そう言って満足気に笑うみょうじさんに、俺も思わず頬が緩む。そこまで喜んでもらえたのなら喫茶店に入って正解だった、と1人頷いていると、みょうじさんが「あれ」と声をあげた。


「え?」
「ね、ねぇ、田中と会長さんは?!」
「!」


みょうじさんは顔を青ざめて俺を見る。俺は慌てて姉さんたちが座っていたであろう席に振り返ったら、そこはすでにもぬけの殻となっていた。サァ、と血の気が引く。


「い、いつの間に…!?」
「はぁ…」


一体いつからいなくなっていたのか。というか姉さんたちが居なくなった今、この状況どうすればいいのだろう。
頭の中が真っ白になる。頭を抱えていたら、タイミング良く携帯が震えた。
携帯を見ると、一件のメールが入っている。それを開くと、相手はヒデノリだった。


「(会長はお前たちのために犠牲になったのだ。会長のためにも、みょうじさんとのデート楽しんでこいよ。おめおめと帰ってきたら全力で笑ってやるからな、みんなで!…はぁ!?つーか会長は大丈夫なのかよ!何考えてんだ!)あいつら…!」
「あいつら?」
「!、あ、すんません、何でもないっす!」


ははは、と笑って誤魔化してみるけれど、明らかに俺の顔は引きつっているような気がした。
みょうじさんが苺のタルトを食べ終わり、俺もとうとうコーヒーを飲み終えてしまった。話題を探そうにもなかなか見つからない。姉さんたちがいなくなって肩の荷が下りたのは確かだが、違う意味で緊張してきた。
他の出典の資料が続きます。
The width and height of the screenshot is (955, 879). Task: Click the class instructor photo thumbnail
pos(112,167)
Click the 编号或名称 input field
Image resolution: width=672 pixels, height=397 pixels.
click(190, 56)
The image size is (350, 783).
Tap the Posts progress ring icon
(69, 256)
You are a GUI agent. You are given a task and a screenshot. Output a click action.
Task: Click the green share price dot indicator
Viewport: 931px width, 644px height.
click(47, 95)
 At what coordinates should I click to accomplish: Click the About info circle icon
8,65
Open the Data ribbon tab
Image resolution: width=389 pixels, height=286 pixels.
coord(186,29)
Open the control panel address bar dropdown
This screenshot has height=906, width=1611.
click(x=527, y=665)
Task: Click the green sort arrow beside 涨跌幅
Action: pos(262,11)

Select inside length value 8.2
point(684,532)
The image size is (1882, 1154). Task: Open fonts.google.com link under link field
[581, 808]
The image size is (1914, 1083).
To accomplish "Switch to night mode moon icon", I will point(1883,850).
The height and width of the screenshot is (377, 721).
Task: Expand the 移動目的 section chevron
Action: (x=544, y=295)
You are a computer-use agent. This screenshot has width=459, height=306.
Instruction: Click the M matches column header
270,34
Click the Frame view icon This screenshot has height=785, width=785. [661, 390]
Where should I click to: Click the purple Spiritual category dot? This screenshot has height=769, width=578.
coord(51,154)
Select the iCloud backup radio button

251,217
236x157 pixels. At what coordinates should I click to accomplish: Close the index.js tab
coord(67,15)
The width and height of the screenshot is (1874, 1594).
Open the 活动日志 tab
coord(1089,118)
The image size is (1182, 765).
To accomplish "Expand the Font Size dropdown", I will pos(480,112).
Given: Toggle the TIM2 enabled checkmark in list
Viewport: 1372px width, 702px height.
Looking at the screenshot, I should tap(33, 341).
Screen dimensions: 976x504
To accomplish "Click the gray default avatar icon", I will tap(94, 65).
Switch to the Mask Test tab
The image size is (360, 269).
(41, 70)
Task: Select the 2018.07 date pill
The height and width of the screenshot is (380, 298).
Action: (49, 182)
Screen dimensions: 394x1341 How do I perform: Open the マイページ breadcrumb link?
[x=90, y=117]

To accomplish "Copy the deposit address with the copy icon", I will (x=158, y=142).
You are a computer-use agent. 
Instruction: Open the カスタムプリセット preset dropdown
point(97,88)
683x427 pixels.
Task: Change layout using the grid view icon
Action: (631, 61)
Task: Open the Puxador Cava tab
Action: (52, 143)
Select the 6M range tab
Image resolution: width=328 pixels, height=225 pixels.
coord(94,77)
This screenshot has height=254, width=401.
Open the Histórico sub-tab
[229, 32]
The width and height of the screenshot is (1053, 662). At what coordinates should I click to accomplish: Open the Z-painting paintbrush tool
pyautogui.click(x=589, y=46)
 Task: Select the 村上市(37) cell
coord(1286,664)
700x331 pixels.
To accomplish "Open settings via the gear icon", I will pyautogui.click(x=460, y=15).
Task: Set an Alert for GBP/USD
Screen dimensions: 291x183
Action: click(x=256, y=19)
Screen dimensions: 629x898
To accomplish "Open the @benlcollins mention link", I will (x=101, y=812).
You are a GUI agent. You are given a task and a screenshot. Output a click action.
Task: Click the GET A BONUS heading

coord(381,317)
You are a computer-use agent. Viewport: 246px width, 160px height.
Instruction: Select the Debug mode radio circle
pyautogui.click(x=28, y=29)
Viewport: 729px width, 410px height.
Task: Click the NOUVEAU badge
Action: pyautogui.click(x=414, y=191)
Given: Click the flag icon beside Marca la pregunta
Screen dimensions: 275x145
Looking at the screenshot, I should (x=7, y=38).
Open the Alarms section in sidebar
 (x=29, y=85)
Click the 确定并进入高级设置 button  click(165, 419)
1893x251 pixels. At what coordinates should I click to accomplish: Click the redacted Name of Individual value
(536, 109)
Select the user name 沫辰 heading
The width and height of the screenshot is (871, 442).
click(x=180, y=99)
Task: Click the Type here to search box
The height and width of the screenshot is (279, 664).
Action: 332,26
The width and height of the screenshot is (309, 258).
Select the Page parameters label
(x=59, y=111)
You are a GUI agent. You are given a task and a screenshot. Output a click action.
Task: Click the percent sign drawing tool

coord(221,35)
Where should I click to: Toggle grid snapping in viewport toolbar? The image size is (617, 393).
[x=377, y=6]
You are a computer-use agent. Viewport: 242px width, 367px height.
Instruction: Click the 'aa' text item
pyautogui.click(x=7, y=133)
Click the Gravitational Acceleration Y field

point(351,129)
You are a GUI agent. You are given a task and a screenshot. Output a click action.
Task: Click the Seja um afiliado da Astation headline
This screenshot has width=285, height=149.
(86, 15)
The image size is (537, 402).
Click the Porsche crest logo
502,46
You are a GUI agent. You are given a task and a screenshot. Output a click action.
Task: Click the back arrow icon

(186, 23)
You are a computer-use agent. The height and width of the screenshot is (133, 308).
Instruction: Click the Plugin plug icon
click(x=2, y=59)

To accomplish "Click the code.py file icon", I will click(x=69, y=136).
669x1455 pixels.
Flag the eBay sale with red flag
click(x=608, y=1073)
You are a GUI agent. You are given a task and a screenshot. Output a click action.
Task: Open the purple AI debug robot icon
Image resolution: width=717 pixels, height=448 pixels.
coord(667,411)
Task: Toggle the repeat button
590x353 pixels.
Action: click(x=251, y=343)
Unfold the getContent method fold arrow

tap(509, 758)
デートなんてしたことがない俺にはレベルが高すぎる。
話題が見つからない今、もうこういうときは相手に聞いてみるしかない。
俺は勇気を出して口を開いた。


「あの、みょうじさん」
「は、はい!」
「…この後どうしますか?」
「えっ」


俺の問い掛けにみょうじさんは眉尻を下げて困ったような表情をする。それを見て、まずい質問をした、と後悔した。
もしみょうじさんが「じゃあ、もう帰ろっか」なんて言ったら、せっかくのデートもこれでおしまいになってしまう。そしたらヒデノリたちの笑われ者になり、みょうじさんともこれで終わってしまうかもしれない。
それは嫌だ。もう少し、みょうじさんといたい。
そう思っても勇気のない俺は、みょうじさんからの返事をびくびくと待つしかなかった。


「よ…」
「?」
「ヨシタケくんは?」
「えっ」


まさかの質問返しに目が点になる。
そりゃあもちろん、まだみょうじさんと一緒にいたいです。なんて、そんなクサイ台詞を言えるほど余裕はなく、俺は頬をかきながら口を開いた。


「じゃあ、せっかくなんでその辺ブラブラします?」
「!う、うん!ブラブラする!」


俺の言葉にすぐ様頷くみょうじさんに、俺は心の中でガッツポーズをした。